Recently Jillian has begun work on a grant to help with just that. [If nothing else, Jillian will leave the Peace Corps with some serious grant writing chops. She's already written two major grants and this one will be her third. She's got a real knack for organizational writing.] Our idea in writing the grant, in consultation with Safet, is to not only increase the number of children served at the kindergarten, but also to hold staff training for Safet and his assistant, organize parent information sessions, create a Saturday morning homework support program for those few Roma children enrolled in the public schools, develop a food bank at the center and purchase much-needed school supplies for the children as they enter the integrated public schools in first grade. It's a major project, one that we feel would be best served by having a PCV placed with Safet's organization next year.

Aside from logistics, it has been a real joy going to the kindergarten and working with the children. Recently the addition of a new little girl at the center has forced us to reconsider someone. The little girl's name is Nafia and her mother begs, usually outside our neighborhood market. From my vantage point the only thing this seems to accomplish is making the Roma community look bad (I realize she and her family live in abhorrent conditions and that state social services provide only token financial support...but still, she's the only Roma who begs and her brusque manner is completely off-putting). Kids in tow, this woman stalks customers as they exit the store. In our first few months in town we had some choice encounters with this woman, including the occasion in which she spit on me. What I've always found depressing about the woman, really, has been the manner in which she includes her children in this endeavor.

Then she brought her children to the center. Only Nafia is age-appropriate, but Safet allowed a younger and older child to attend for a couple of days as well. Simply put, these are the sweetest, nicest, most well-behaved children we've met at the center. Many of the little ones at the kindergarten are, well, brats, thanks to little in the way of supervision or parental education. A few of them simply scream at the top of their lungs when they're not getting their way, while others react with punches and kicks at anyone, everyone.
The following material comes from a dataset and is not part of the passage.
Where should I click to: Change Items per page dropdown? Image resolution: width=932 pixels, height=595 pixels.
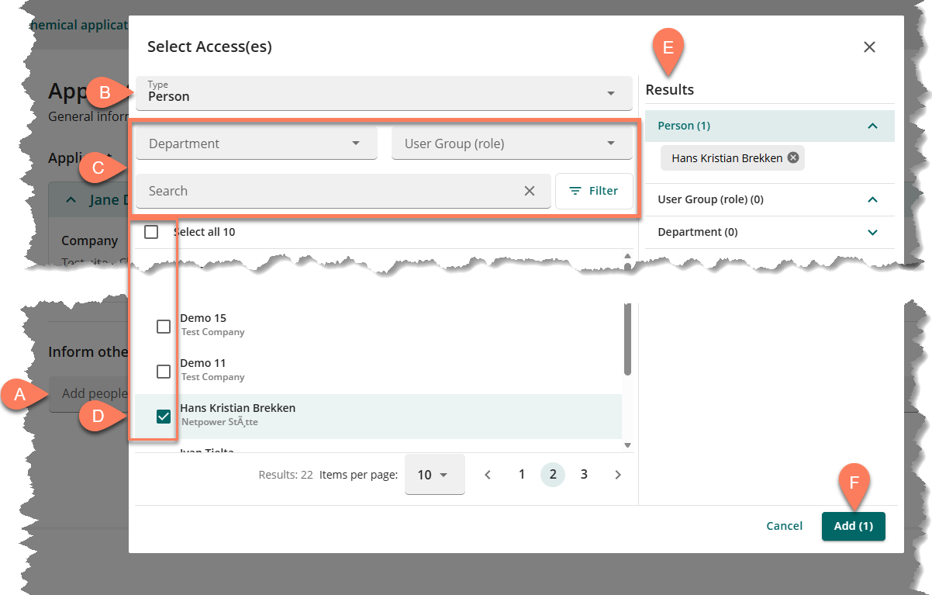click(x=434, y=475)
Nafia and her siblings, on the other hand, are miren, as Safet repeatedly tells us. Peaceful. Their interactions with each other are supportive and loving. Nafia never has to be told twice to put away a toy, wash her hands or move to the tiny tables for drawing time. And when the other kids in her group are howling like banshees and running around like chickens without heads, she sits quietly.

And so I look at her mother a little differently now. Maybe it's not fair, but I asked myself, incredulously, "These are her kids?" Now when we pass her outside the market she doesn't ask for money, but instead she asks when we'll be going back to the kindergarten. And sometimes Nafia is with her and she always runs over to us, smiles and says hello.

1 comment:

GS Counselor: said...

You really are making a difference. Truely you are.

It's wonderful!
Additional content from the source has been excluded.